▶ [PROBLEMS TO WORK ON]:
1 – Answer the following about the Learning Bayes post.
(a) Why, according to the post, does standard practice use the median instead of the average?
(b) In the example of four estimates, which value seems to show that one person made an error?
(c) What was the simpler of the friend's two suggested measures between the average and the median?
2 – Print the passage of the Learning Bayes post from "One possible way" up to and including "rid of outliers.", with no changes.

▶ [SOURCE TEXT]:
########

## Learning Bayes [part 3]

I was talking to a friend (the same friend who inspired the two previous posts), who was talking to a friend of ours about a thing, and there’s a context but it doesn’t matter to what I want to write here.

Suppose there is some quantity, I’ll call it $\nu$, that I don’t know. Now, some people have estimated it, and given me point estimates $\hat\nu_1$, $\hat\nu_2$, etc, so I have a vector $\boldsymbol {\hat\nu} = (\hat\nu_1, ..., \hat\nu_N)^T$ of estimates.

One possible way to get a posterior estimate for what the true value is, in a sort of Bayesian Model Averaging way, is by having a vector $\boldsymbol p$ of confidences in each of those estimates and then having that $\hat\nu = \boldsymbol p ^ T \boldsymbol {\hat\nu}$, which is a weighted average of the estimates. However, in the context of the question, the standard practice seems to be using the median instead of the average, because then we get rid of outliers.

This seems, at first glance, unjustified. Surely there’s some way to use the estimates themselves to determine that an estimate is problematic? Well, suppose $\boldsymbol{\hat\nu} = (0.9, 0.65, 0.8, 38)^T$ are the four different estimates. When you look at that, it seems obvious that the fourth person screwed up. Yet, how can you really tell, if all the information about $\nu$ you have to go on are those estimates? What if the first three are the wrong ones? The median may be theoretically inadequate, but how do you reconcile that with the fact that it doesn’t let weird estimates screw your expected value up too much? Even if, a priori, you trusted each of those four banks equally, after seeing that last value it seems very likely that it’s horribly wrong.

My friend suggested a couple of ways of dealing with that, measures that’d be between the average and the median. One suggestion was taking an average between the average and the median of the estimates. The other was a bit more complicated, and it went thusly:

Let $Z(\hat\nu_i|\boldsymbol{\hat\nu})$ equal the number of standard deviations $\hat\nu_i$ is above or below the average $\bar\nu$. Then he suggests that the components of the vector $\boldsymbol p$ should be given by:

$p_i(\boldsymbol{\hat\nu}) = \frac{e^{-|Z(\hat\nu_i | \boldsymbol {\hat \nu})|}}{\sum_ke^{-|Z(\hat\nu_k | \boldsymbol {\hat \nu})|}}$

This actually produces interesting results, corresponding to intuition! And I want to thwack him upside his frequentist head for even thinking of creating an operational tool like the ones he did before trying to derive stuff from first principles, but he ended the email he sent me with the questions, “What do you think? Are there established methods to update your beliefs in each of the models of a set, conditional on the predictions of all of them?” so at least his second instinct of trying to figure out if there exists another way is good (when you read this, I still love you ♥).

########

[Dataset entries]

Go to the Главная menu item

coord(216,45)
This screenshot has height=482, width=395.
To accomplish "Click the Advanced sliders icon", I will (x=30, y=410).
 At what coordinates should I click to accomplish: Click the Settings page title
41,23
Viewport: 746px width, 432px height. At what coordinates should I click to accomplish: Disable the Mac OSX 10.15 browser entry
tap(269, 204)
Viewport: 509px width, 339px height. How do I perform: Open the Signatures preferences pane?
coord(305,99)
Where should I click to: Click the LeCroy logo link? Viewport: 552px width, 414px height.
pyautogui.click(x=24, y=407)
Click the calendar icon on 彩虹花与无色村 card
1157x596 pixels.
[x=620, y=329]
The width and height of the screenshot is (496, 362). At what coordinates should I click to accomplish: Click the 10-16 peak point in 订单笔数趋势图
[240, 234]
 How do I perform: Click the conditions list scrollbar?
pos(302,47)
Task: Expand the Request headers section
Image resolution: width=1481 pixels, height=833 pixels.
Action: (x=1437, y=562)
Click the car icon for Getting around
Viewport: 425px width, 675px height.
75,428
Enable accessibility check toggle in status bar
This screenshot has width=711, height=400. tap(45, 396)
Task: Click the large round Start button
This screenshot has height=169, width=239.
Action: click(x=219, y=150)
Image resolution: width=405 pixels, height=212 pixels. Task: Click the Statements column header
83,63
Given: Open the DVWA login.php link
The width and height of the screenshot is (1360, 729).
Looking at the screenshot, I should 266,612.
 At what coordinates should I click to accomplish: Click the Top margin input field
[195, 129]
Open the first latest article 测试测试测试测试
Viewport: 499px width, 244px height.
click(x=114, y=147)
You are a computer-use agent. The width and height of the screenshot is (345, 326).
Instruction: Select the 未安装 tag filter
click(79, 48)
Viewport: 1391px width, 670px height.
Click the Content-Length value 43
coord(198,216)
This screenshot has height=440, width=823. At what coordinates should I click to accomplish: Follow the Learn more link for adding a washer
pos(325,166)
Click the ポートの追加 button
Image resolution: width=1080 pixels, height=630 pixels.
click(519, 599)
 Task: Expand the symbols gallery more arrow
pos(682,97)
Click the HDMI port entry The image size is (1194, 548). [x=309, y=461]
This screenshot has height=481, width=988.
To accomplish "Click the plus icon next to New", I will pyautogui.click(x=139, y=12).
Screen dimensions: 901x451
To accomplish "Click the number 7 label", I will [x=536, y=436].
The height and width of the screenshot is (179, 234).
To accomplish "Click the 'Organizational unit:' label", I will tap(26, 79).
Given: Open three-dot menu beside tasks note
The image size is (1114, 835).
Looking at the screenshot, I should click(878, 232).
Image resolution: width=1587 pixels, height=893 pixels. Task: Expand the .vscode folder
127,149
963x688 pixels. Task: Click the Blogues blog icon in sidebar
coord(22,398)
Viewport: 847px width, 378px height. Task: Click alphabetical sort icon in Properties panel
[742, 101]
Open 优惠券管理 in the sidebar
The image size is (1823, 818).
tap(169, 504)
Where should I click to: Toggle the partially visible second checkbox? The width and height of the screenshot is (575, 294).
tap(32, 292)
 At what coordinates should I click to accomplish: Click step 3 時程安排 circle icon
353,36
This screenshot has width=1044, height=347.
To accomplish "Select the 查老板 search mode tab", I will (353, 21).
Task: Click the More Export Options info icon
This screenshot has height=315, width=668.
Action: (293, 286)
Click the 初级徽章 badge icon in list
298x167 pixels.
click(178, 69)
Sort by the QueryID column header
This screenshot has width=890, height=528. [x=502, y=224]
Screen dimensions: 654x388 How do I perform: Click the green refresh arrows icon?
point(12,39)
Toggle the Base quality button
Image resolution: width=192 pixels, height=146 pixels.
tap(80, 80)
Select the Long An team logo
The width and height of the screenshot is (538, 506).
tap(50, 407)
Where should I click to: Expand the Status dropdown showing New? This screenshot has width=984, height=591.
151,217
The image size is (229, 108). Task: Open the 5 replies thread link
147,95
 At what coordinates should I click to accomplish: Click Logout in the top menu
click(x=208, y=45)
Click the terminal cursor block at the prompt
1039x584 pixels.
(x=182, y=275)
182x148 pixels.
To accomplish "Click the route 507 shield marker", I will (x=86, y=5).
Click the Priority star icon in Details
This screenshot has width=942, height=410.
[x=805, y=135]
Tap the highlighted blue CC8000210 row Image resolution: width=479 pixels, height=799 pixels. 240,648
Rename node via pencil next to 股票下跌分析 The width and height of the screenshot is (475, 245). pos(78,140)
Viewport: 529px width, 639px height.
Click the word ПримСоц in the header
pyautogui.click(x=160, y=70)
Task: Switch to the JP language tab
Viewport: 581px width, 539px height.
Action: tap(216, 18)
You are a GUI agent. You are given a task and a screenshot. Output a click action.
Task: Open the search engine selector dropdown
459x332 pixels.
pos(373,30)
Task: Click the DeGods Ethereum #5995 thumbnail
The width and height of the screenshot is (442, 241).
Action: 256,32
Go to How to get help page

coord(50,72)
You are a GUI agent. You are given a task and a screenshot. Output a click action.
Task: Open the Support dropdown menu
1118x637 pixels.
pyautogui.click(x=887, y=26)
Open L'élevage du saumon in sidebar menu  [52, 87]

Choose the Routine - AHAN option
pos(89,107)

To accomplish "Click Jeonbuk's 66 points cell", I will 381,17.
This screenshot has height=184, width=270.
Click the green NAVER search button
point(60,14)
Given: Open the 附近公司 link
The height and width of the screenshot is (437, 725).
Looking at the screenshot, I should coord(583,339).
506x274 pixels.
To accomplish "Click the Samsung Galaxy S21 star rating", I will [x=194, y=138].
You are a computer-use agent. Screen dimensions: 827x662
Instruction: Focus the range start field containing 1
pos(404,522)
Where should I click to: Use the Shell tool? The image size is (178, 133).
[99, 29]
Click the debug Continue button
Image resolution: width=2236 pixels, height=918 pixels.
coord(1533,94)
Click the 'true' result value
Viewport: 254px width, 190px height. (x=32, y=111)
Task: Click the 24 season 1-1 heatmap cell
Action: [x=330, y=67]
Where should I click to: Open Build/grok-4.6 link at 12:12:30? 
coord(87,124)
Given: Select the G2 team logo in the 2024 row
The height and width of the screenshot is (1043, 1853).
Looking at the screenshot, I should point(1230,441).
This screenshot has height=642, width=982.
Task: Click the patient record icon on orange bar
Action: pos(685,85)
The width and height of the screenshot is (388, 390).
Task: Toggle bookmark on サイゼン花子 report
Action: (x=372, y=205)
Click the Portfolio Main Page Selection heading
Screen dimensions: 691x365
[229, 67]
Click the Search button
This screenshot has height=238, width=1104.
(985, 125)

########

▶ [PER-TASK ANSWERS]:
1 –
(a) Using the median gets rid of outliers.
(b) 38, the fourth estimate.
(c) Taking an average between the average and the median of the estimates.

2 –
One possible way to get a posterior estimate for what the true value is, in a sort of Bayesian Model Averaging way, is by having a vector $\boldsymbol p$ of confidences in each of those estimates and then having that $\hat\nu = \boldsymbol p ^ T \boldsymbol {\hat\nu}$, which is a weighted average of the estimates. However, in the context of the question, the standard practice seems to be using the median instead of the average, because then we get rid of outliers.